The toolbox translates linguistic intent into numerical constraints to estimate travel time and assess interference. For the benchmark, a reference policy stack is provided using Qwen2.5-VL-3B (vision features from frozen EVA-CLIP-02-LARGE, non-vision modules full-parameter fine-tuned), demonstrating that policies trained on CoNavBench shorten makespan and improve reliability.

Mechanism Example¶

Consider "Find a cup in the bedroom and bring it to the living room." NavCraft-S samples $s$=study, $t$=bedroom, $e$=living room. It validates connectivity and hop counts. NavCraft-C then calculates $C_{\text{solo}}$ (study → bedroom → living room). It identifies a hallway midpoint $x$ where Type A1 (collaborator picks cup in bedroom → hands off in hallway → main robot delivers to living room) results in a shorter path for the main robot. The efficiency toolbox verifies reachability and timing, producing a "dual-robot relay" episode with graph-level annotations.

Key Experimental Results¶

Main Results¶

CoNavBench contains 4,048 episodes. Average collaboration gain is 21.08%. Evaluations are conducted in Habitat3 with Fetch and Spot robots across 216 HM3D scenes.

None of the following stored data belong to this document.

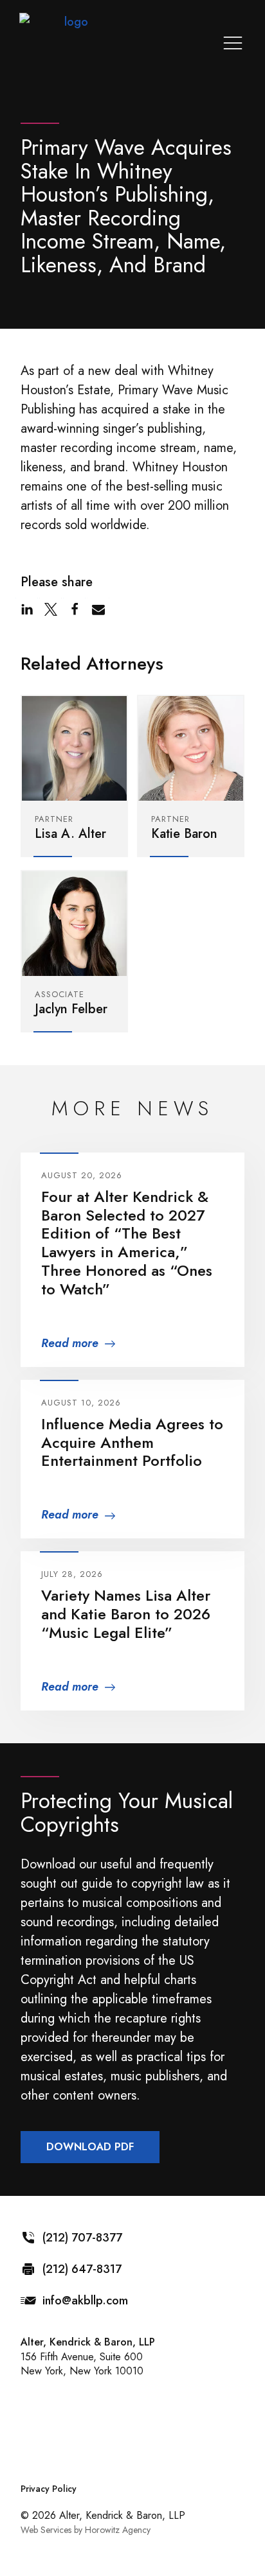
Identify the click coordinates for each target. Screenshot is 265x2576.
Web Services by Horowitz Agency (86, 2529)
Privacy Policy (49, 2488)
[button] (26, 609)
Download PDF (90, 2146)
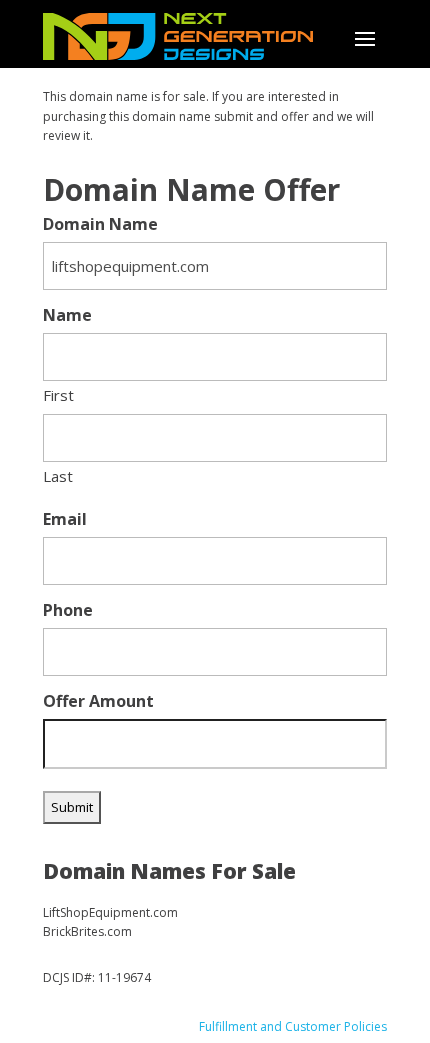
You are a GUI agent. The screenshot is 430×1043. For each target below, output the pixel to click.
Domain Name (100, 224)
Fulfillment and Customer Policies (293, 1026)
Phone (68, 610)
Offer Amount (98, 701)
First (58, 395)
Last (58, 476)
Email (65, 519)
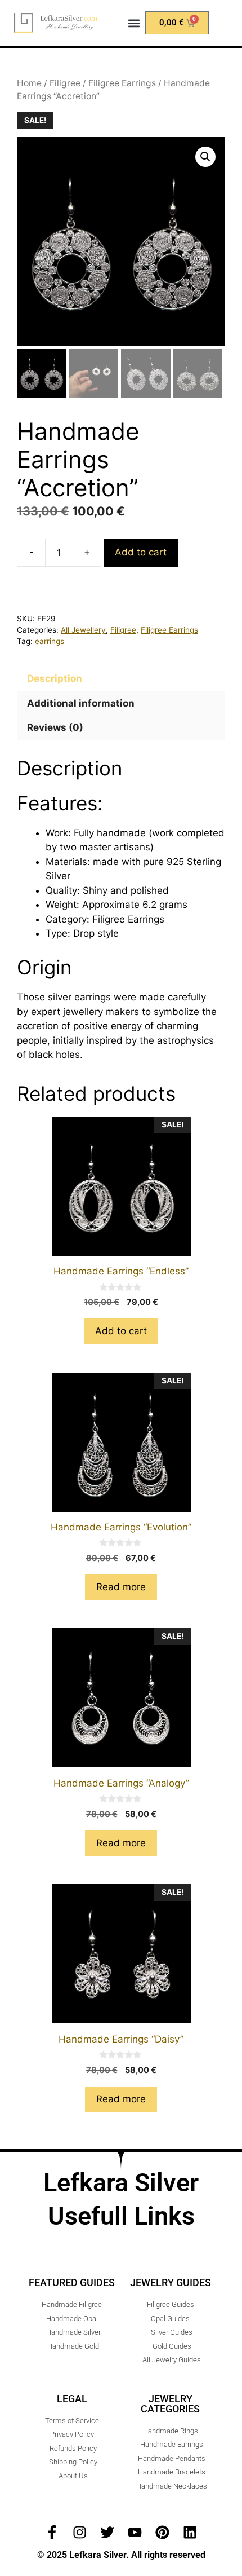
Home (29, 83)
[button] (133, 23)
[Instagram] (80, 2532)
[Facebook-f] (52, 2532)
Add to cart (141, 552)
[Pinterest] (162, 2532)
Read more (121, 1587)
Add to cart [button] (121, 1330)
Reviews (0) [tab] (55, 727)
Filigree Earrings (122, 83)
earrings (49, 641)
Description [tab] (54, 678)
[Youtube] (135, 2532)
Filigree (65, 83)
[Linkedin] (190, 2532)
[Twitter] (107, 2532)
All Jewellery (83, 629)
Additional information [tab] (81, 703)
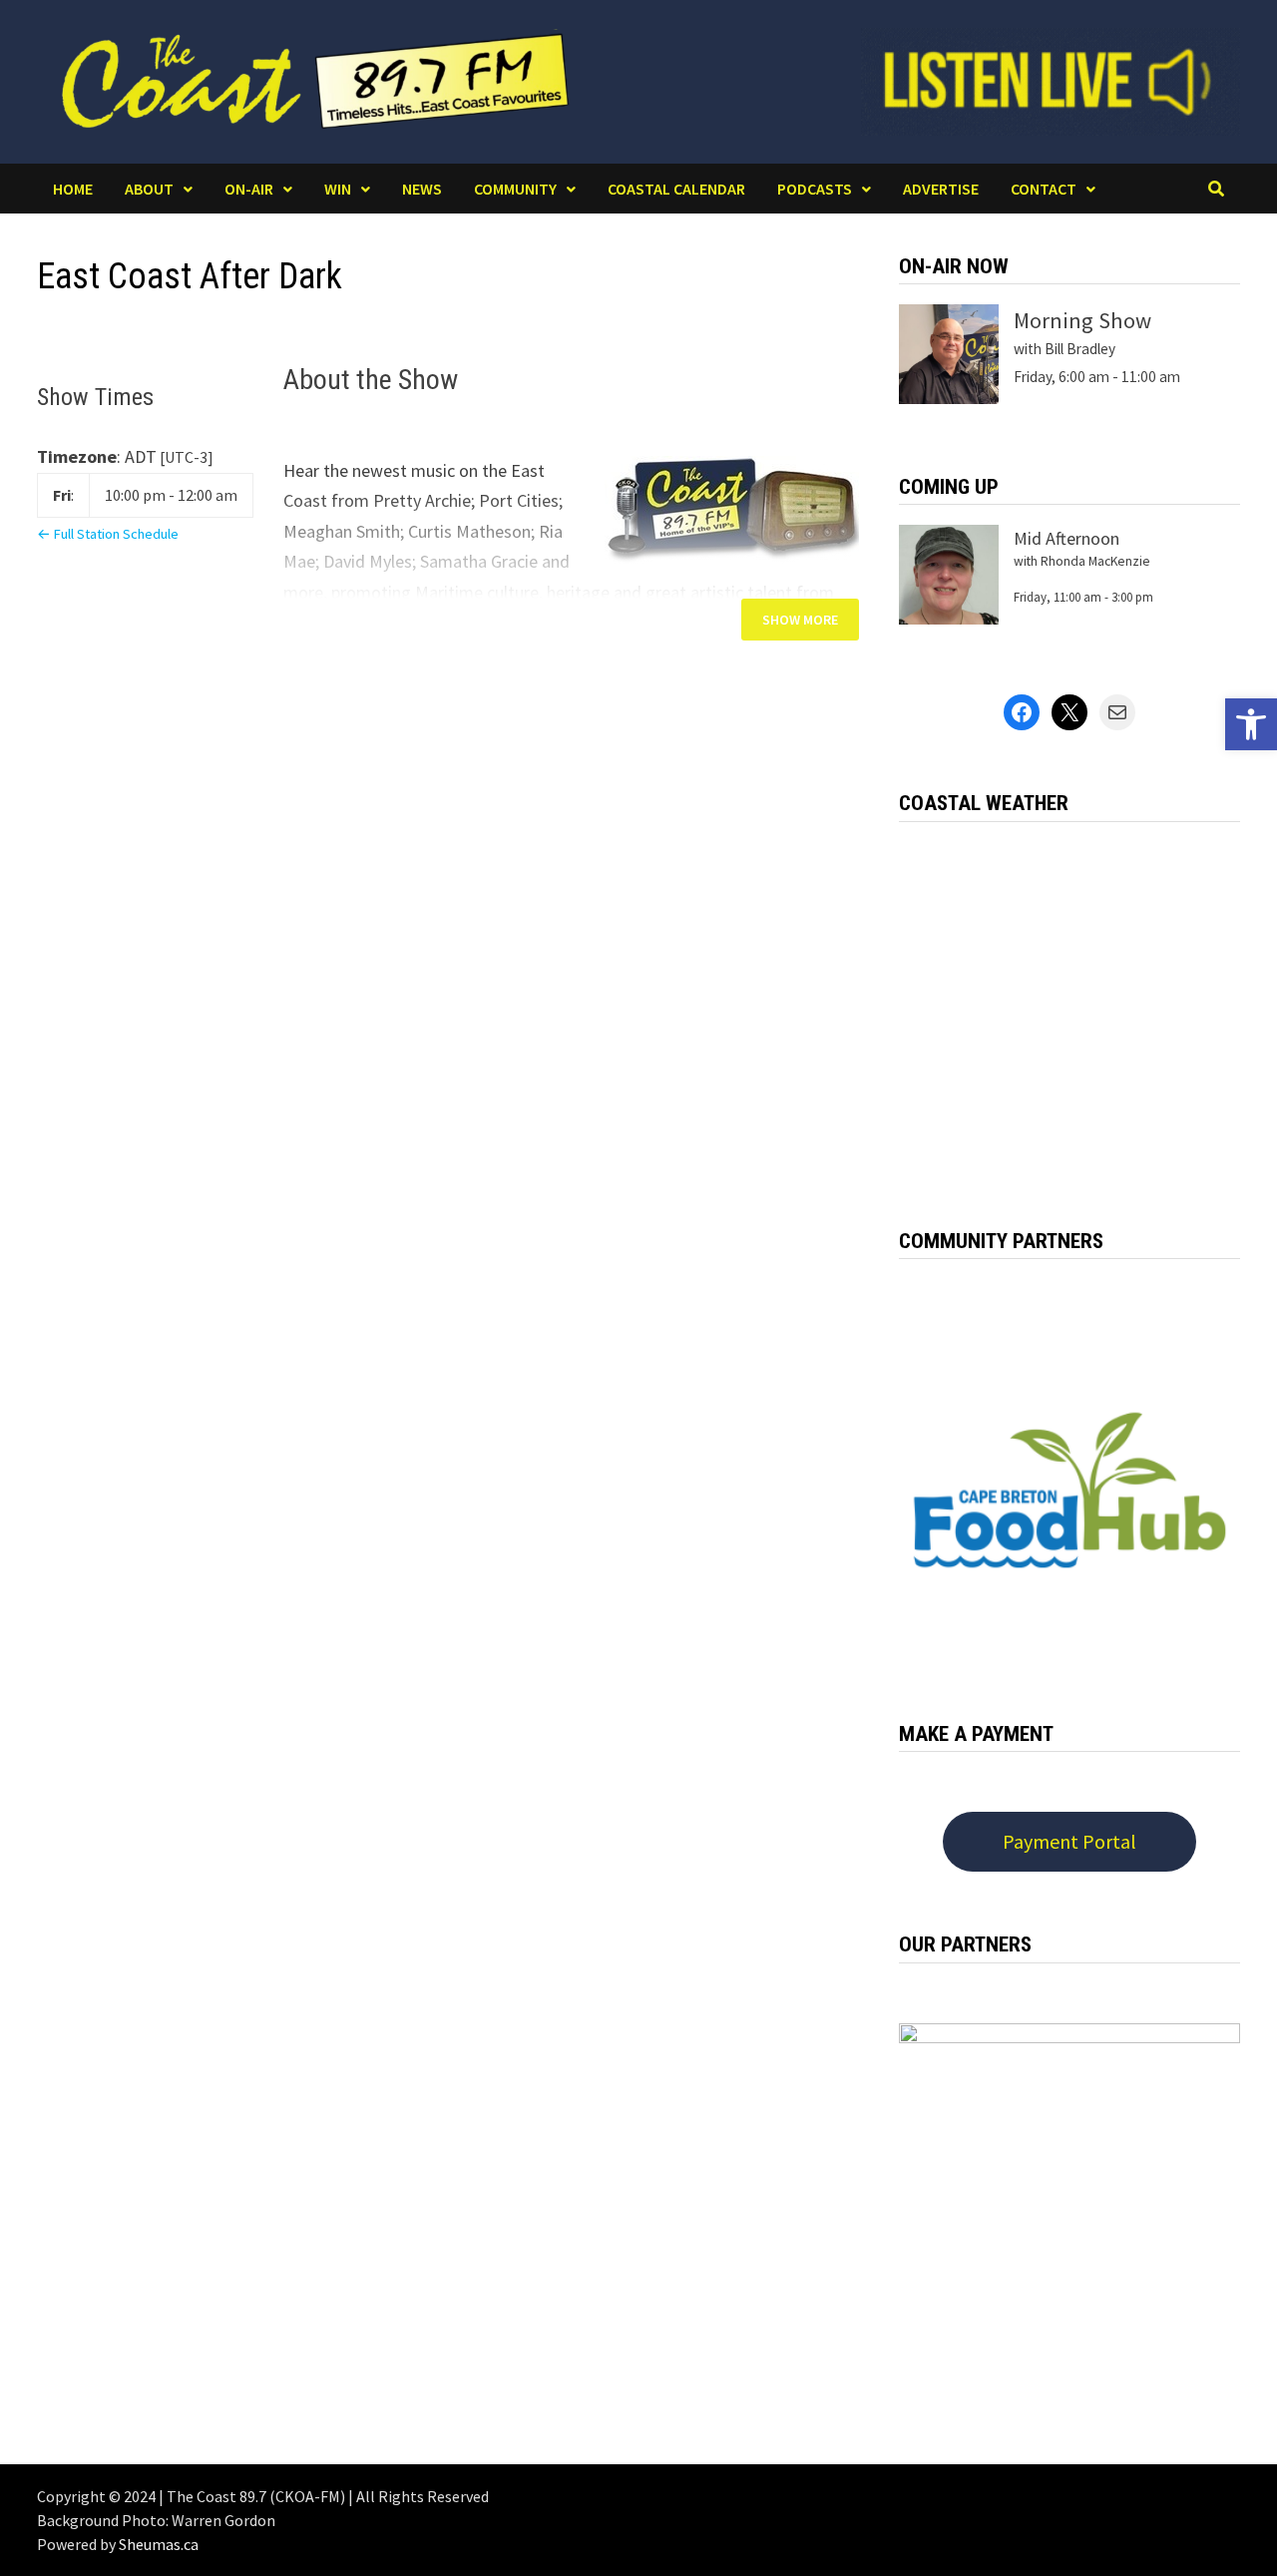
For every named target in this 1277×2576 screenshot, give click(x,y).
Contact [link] (1043, 189)
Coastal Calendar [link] (676, 189)
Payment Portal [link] (1069, 1841)
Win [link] (337, 189)
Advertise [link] (941, 189)
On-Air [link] (248, 189)
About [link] (149, 189)
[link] (1251, 724)
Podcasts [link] (814, 189)
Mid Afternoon (1066, 538)
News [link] (422, 189)
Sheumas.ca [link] (159, 2544)
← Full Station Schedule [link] (108, 534)
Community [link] (515, 189)
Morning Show (1082, 320)
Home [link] (73, 189)
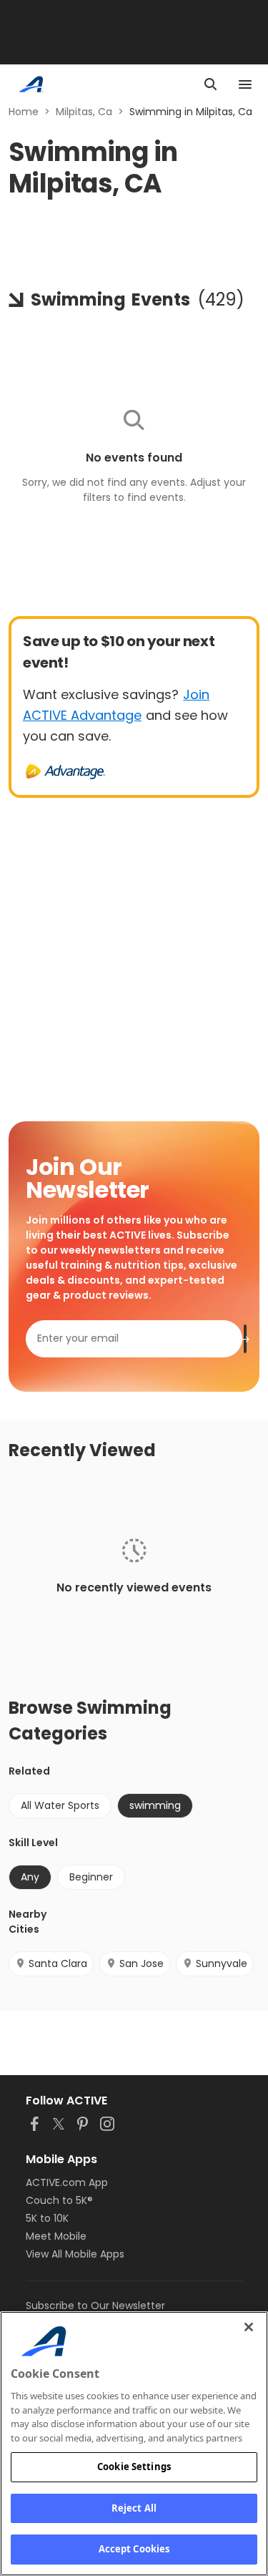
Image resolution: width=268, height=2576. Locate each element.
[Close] (248, 2327)
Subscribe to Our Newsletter (95, 2305)
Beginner (91, 1877)
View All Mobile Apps (75, 2254)
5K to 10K (47, 2218)
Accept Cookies (134, 2548)
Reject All (134, 2508)
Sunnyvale (221, 1963)
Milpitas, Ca (84, 111)
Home (24, 111)
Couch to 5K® (59, 2200)
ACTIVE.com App (67, 2182)
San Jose (141, 1963)
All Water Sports (60, 1805)
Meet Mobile (56, 2236)
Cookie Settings (134, 2466)
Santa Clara (58, 1963)
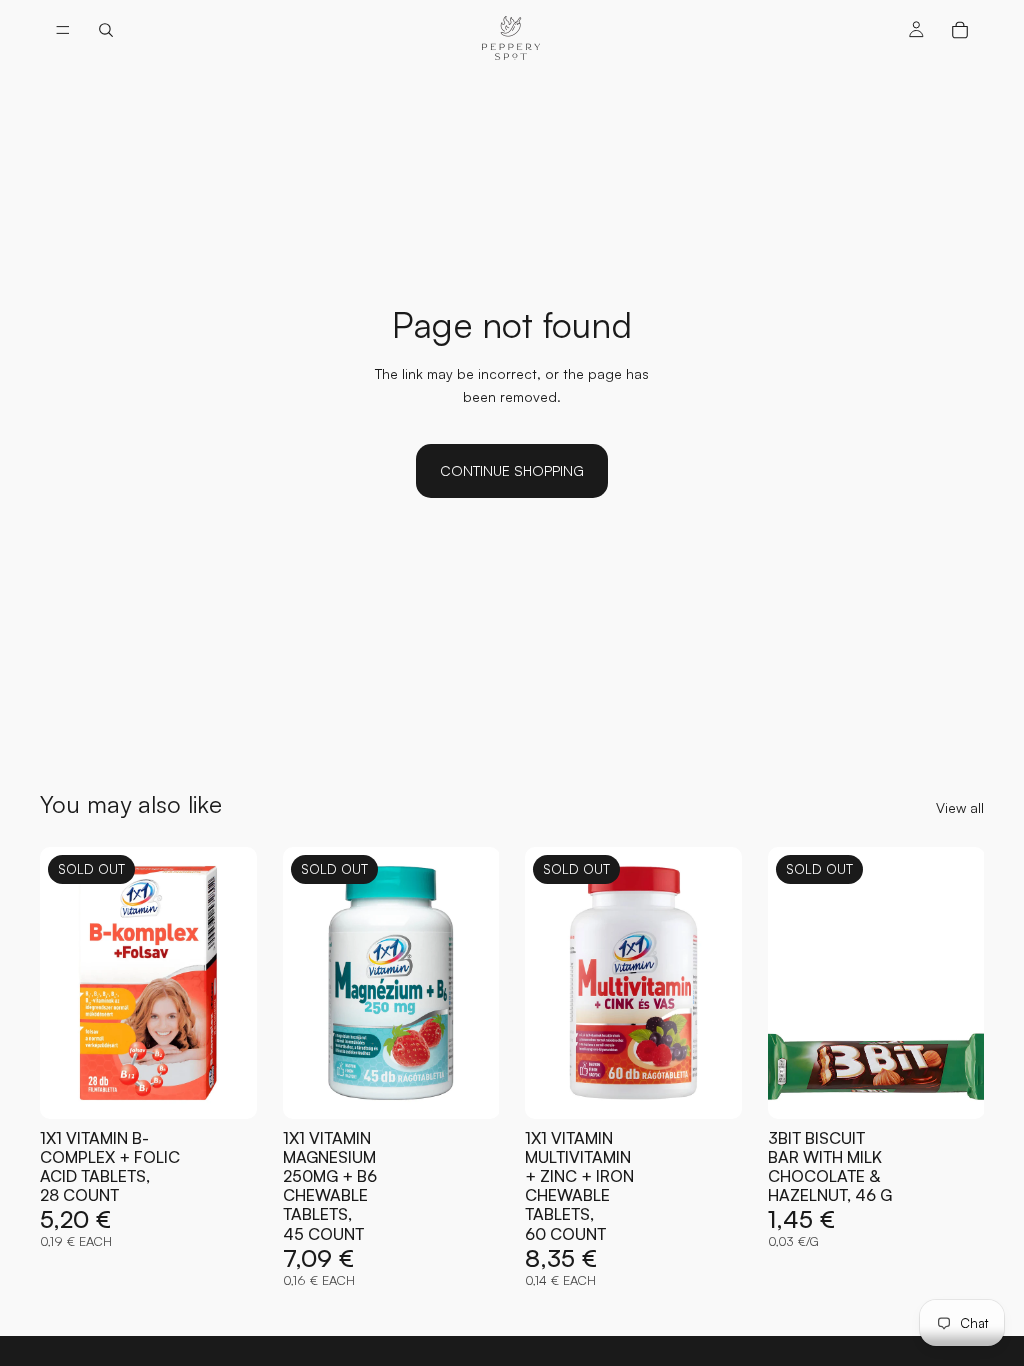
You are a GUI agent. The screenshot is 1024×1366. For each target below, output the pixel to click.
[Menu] (63, 30)
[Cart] (960, 30)
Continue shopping (512, 470)
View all (960, 807)
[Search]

Single-agent Tasks (High-level / Step-by-step):

Method	Type	SR↑	SPL↑	ISR↑	CSR↑	NE↓
Random	-	0.00/1.26	0.00/1.26	1.61/1.26	1.21/1.26	7.25/7.56
Qwen2.5-VL-3B	Zero-shot	4.30/10.41	0.98/2.55	14.25/10.41	16.10/10.41	6.91/7.80
Qwen2.5-VL-3B	Finetuned	12.90/29.65	6.08/13.81	23.92/29.65	26.22/29.65	6.40/6.74

Collaborative Tasks (High-level / Step-by-step):

Method	Type	SR↑	SPL↑	NE↓
Qwen2.5-VL-3B	Finetuned	11.11/35.02	4.82/16.88	6.55/5.79
Qwen2.5-VL-7B	Finetuned	11.65/29.78	6.24/16.56	6.74/6.20

Key comparison: Under the step-by-step protocol, fine-tuned 3B SR rises from 29.65% (single) to 35.02% (collaborative), a relative Gain of 18.11%.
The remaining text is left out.